Doner Advertising
- Industry: Advertising
- Founded: 1937; 89 years ago in Baltimore, Maryland, United States
- Founder: Wilfred Doner
- Headquarters: Southfield, Michigan, United States
- Website: doner.com

= Doner Company =

American advertising agency

Doner Company (formerly W. B. Doner & Co.) is an American advertising agency headquartered in Southfield, Michigan. It was founded in 1937 by Wilfred Doner, better known as Brod Doner. The Doner Company also has a United Kingdom-based agency called Doner London.

==History==

The company opened in Baltimore in 1937 as W. B. Doner & Co. It was founded by Wilfred "Brod" Doner. Doner died in 1990 at the age of 75 and the company later dropped the initials from its name. The company is an independent advertising agent and has long been one of the largest. After a fire destroyed its office in Southfield in 1996, it re-emerged as an international company and expanded its reach to clients outside of the United States.

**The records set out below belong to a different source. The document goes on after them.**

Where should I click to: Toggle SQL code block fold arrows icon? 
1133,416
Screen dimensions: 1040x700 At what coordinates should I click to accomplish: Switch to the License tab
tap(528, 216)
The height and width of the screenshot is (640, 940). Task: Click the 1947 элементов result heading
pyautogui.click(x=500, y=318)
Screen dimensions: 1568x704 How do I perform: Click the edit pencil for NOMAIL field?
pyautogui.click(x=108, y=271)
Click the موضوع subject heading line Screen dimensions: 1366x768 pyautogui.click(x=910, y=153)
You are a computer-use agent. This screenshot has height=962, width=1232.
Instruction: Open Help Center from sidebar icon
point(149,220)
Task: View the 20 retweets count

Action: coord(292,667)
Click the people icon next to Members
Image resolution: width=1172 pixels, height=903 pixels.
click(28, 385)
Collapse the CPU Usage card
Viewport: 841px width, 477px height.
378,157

In April 2012, Doner sold a minority interest to MDC Partners.

==Campaigns==

W. B. Doner's 1950s campaign for Timex, "Takes a licking and keeps on ticking," was ranked 40th in a list of top advertising campaigns of the 20th century by Advertising Age.

They invented Mazda's "Zoom Zoom" advertisement in 1997, but lost that account in 2010. Mazda had been about 20% of Doner's overall business.

In 2004, the company created the character Mr. Six for the regional theme park chain Six Flags. The character was used from 2004 to 2010, and was brought back in 2024.